Data to process:
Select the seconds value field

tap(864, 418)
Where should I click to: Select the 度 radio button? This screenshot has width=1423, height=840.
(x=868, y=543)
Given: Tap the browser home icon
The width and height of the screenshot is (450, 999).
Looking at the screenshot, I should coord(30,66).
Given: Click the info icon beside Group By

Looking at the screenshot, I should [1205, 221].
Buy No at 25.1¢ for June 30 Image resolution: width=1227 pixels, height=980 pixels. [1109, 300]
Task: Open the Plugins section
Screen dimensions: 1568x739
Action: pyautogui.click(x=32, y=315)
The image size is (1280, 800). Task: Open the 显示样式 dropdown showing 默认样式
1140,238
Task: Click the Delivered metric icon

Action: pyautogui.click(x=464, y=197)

Aim: Could you give every line of the records above as a numbered list, leaving out the blank lines?

Full answer:
1. Select the seconds value field
2. tap(864, 418)
3. Where should I click to: Select the 度 radio button? This screenshot has width=1423, height=840.
4. (x=868, y=543)
5. Given: Tap the browser home icon
6. The width and height of the screenshot is (450, 999).
7. Looking at the screenshot, I should coord(30,66).
8. Given: Click the info icon beside Group By
9. Looking at the screenshot, I should [1205, 221].
10. Buy No at 25.1¢ for June 30 Image resolution: width=1227 pixels, height=980 pixels. [1109, 300]
11. Task: Open the Plugins section
12. Screen dimensions: 1568x739
13. Action: pyautogui.click(x=32, y=315)
14. The image size is (1280, 800). Task: Open the 显示样式 dropdown showing 默认样式
15. 1140,238
16. Task: Click the Delivered metric icon
17. Action: pyautogui.click(x=464, y=197)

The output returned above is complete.